## TASK ITEM
Begin your copy at the line with "Task: Open the shopping basket icon" in the records below and end it at the line with "491x297 pixels.", restating each line word for word; omit the pictures.
(DATA PROVIDED Opens)
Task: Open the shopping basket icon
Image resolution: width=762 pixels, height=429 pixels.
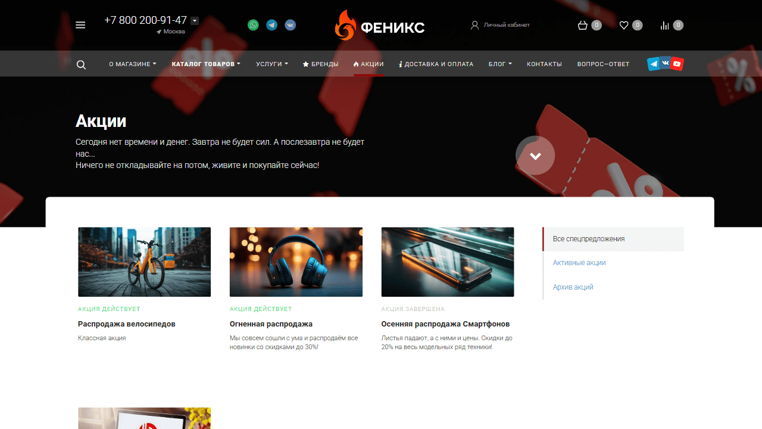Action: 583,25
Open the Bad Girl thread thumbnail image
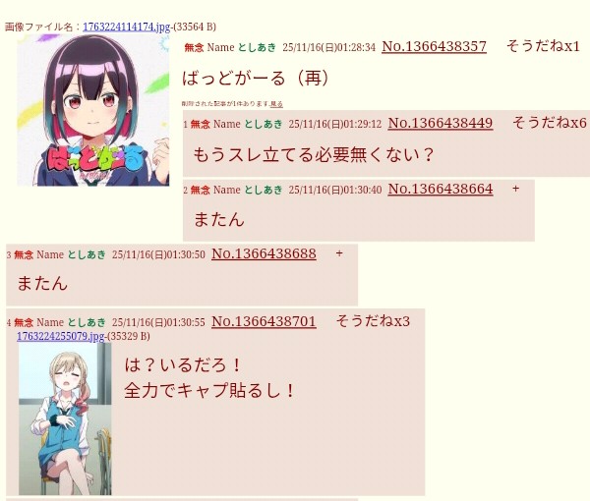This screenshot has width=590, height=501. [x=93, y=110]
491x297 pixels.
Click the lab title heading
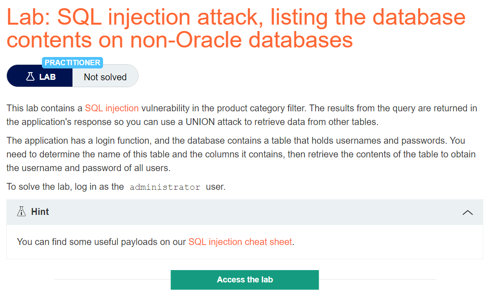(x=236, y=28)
(DATA PROVIDED Closes)
(DATA PROVIDED Opens)
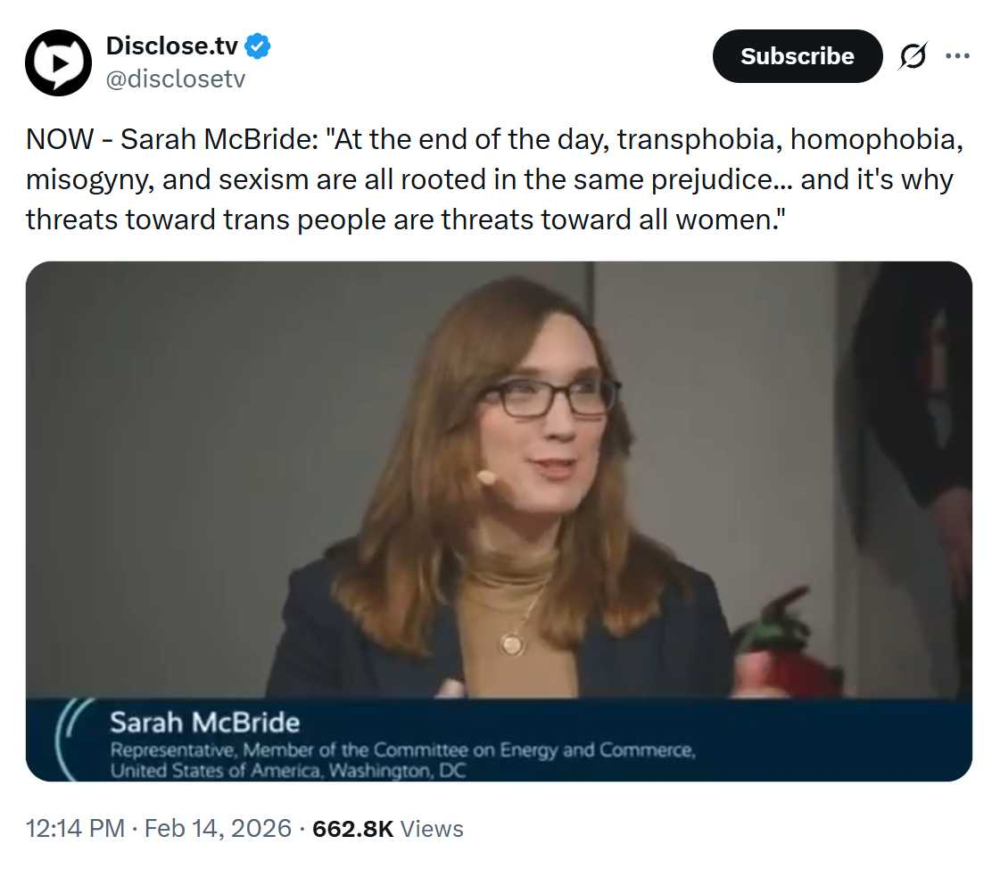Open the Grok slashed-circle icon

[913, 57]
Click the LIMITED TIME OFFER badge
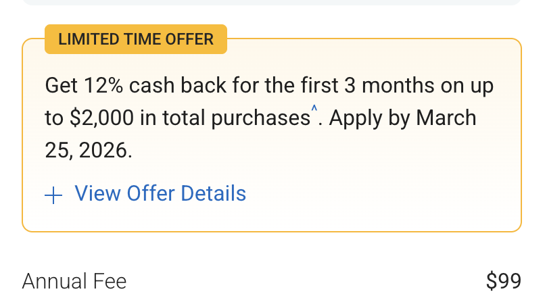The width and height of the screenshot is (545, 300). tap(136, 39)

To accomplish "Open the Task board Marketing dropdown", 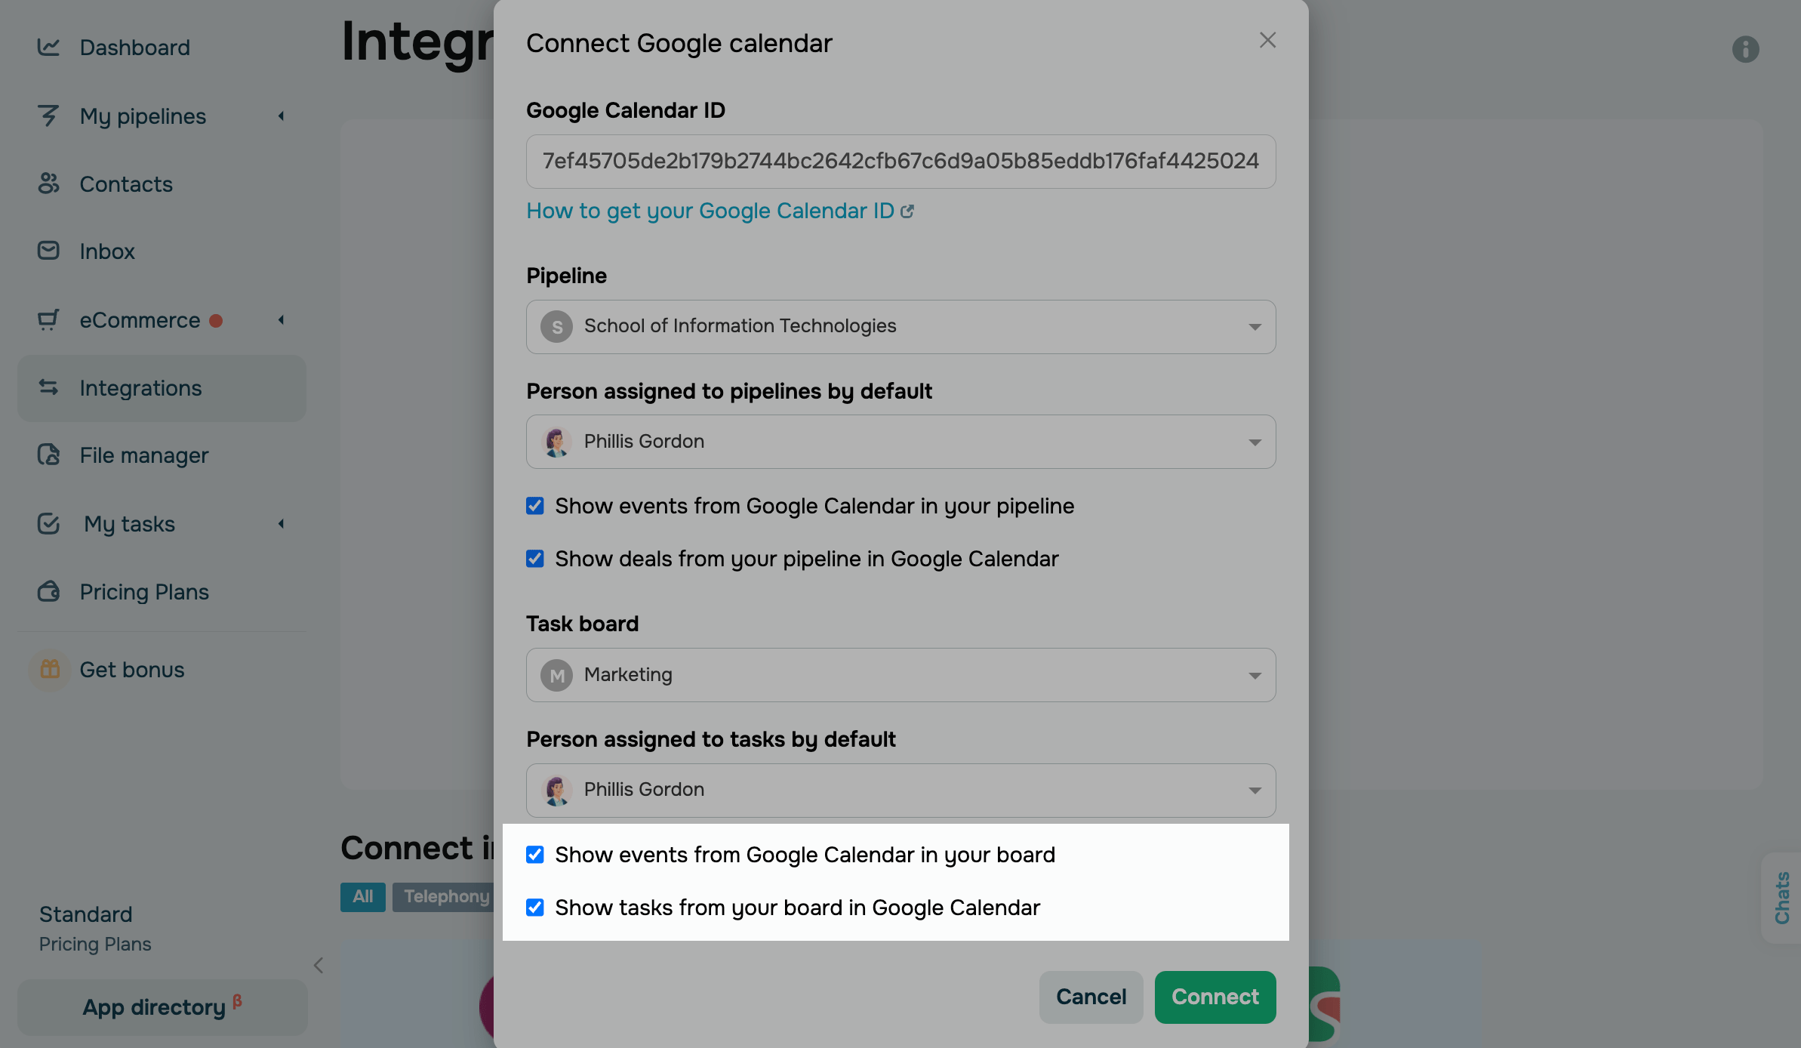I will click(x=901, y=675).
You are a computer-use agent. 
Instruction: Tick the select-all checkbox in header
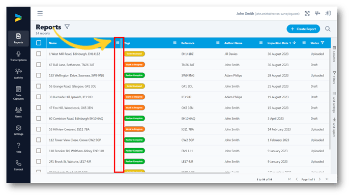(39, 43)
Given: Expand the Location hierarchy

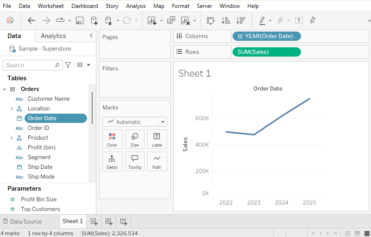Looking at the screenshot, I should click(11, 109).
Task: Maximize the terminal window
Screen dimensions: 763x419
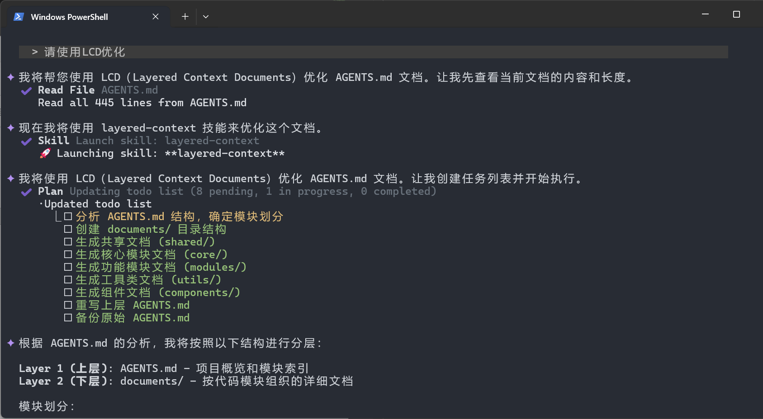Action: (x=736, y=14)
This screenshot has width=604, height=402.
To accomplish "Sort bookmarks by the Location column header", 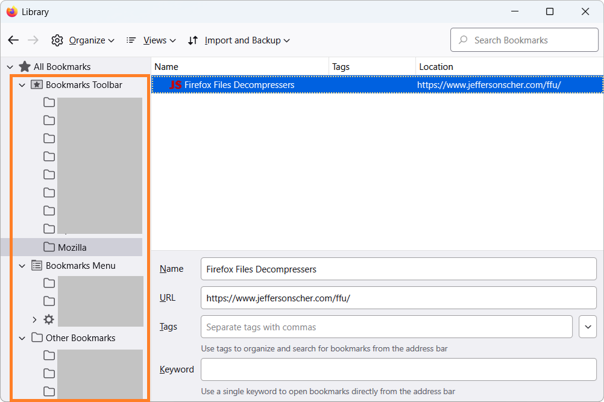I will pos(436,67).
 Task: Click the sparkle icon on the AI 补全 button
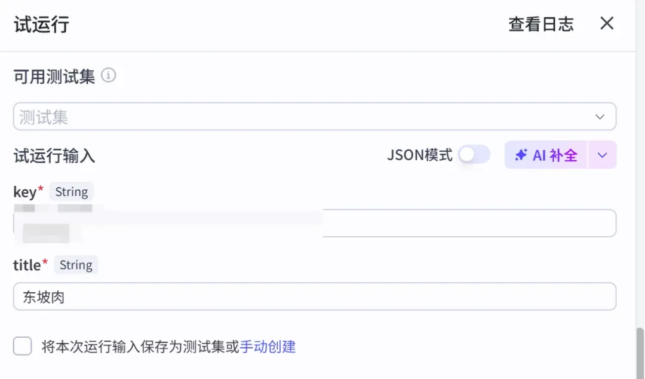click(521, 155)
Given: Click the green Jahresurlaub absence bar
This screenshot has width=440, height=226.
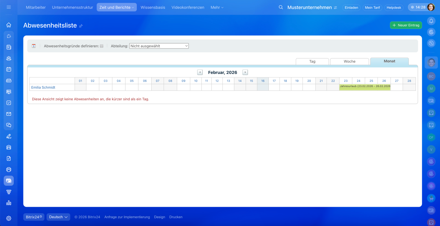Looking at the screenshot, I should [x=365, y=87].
(DATA PROVIDED Closes)
## SOLUTION BELOW
Task: Open the shopping basket icon
Image resolution: width=762 pixels, height=429 pixels.
Action: 583,25
Open the Bad Girl thread thumbnail image
This screenshot has width=590, height=501. [x=93, y=110]
491x297 pixels.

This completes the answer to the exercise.